Task objective -
Starting with the line that has "At what coordinates" and going on through the line that has "point(576,140)", write out these lines of the records again with "Android" changed to "iOS" and everything else left as it is. Give only those lines, and leave out the pictures.

Task inputs -
## BEGIN
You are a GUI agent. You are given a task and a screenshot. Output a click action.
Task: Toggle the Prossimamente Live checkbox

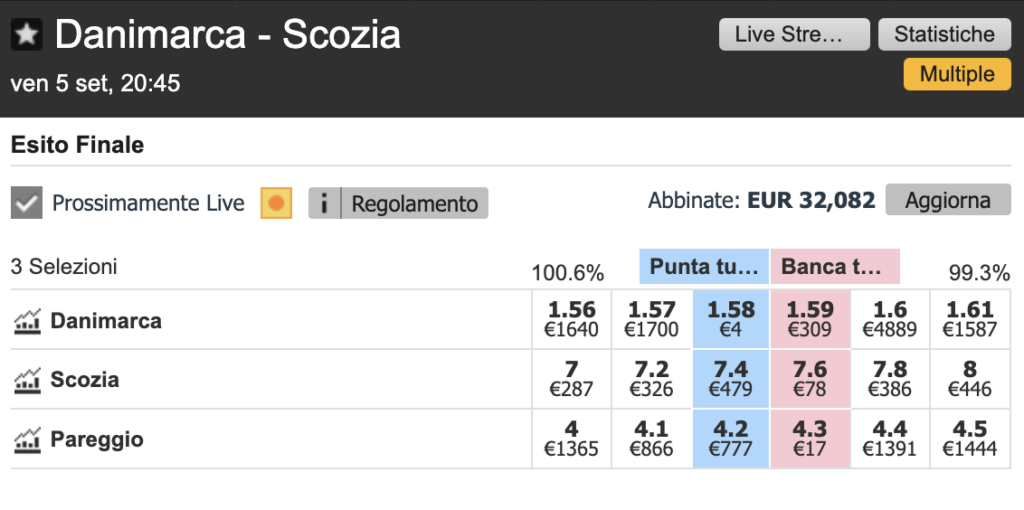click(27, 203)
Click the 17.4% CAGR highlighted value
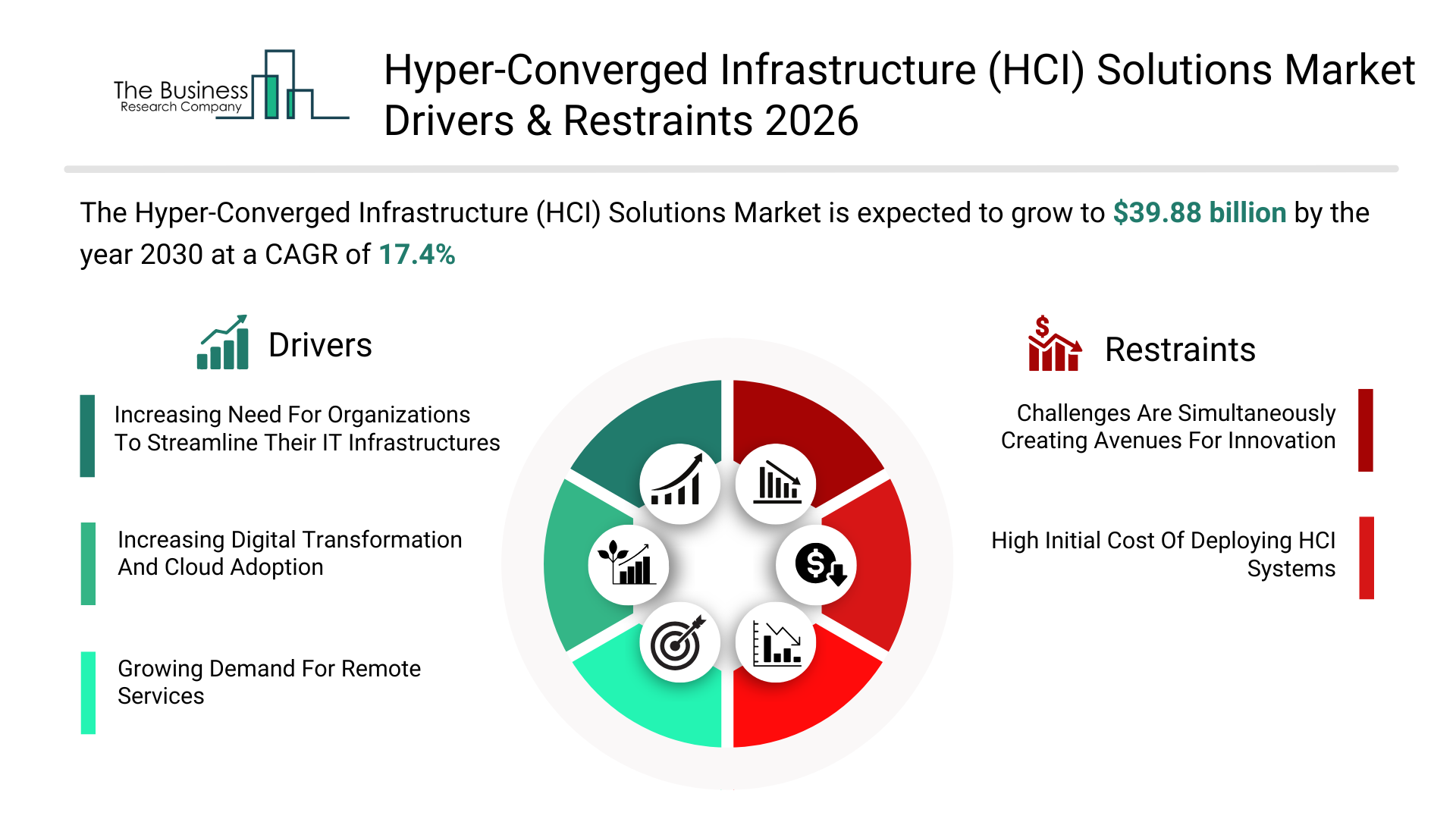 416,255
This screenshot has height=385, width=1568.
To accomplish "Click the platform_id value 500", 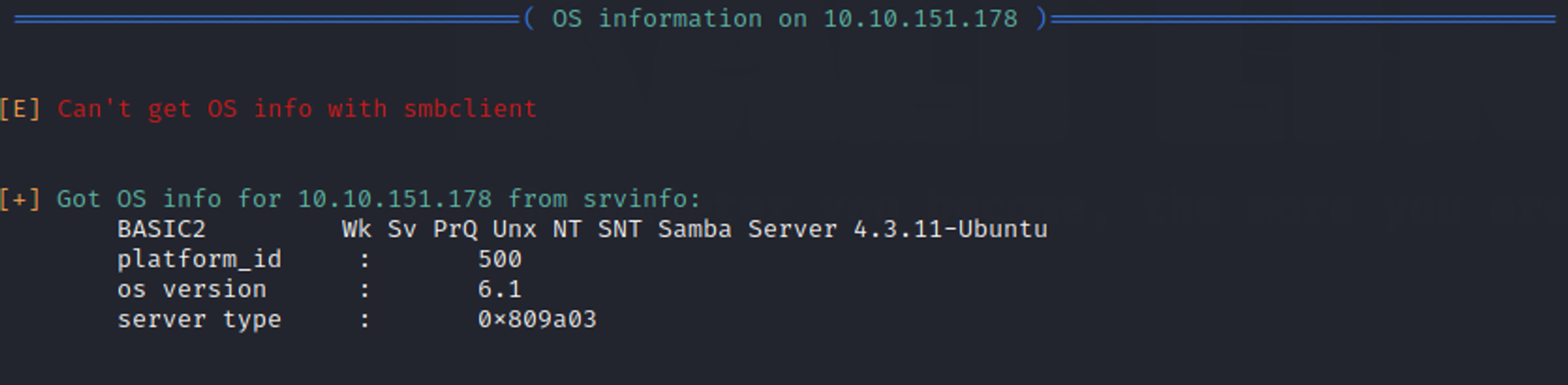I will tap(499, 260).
## END
## BEGIN
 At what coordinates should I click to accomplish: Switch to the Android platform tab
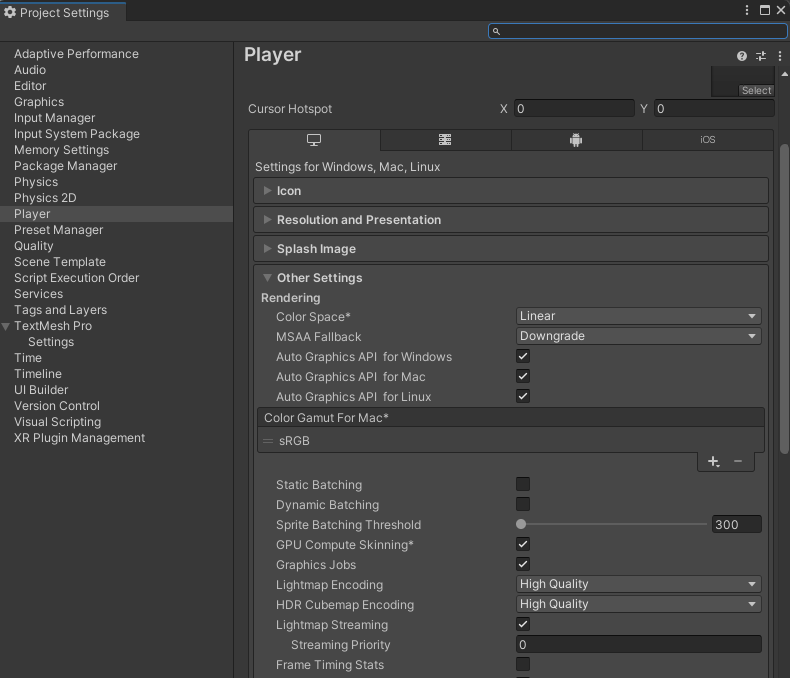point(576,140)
## END
Written response -
 At what coordinates should I click to accomplish: Switch to the iOS platform tab
point(576,140)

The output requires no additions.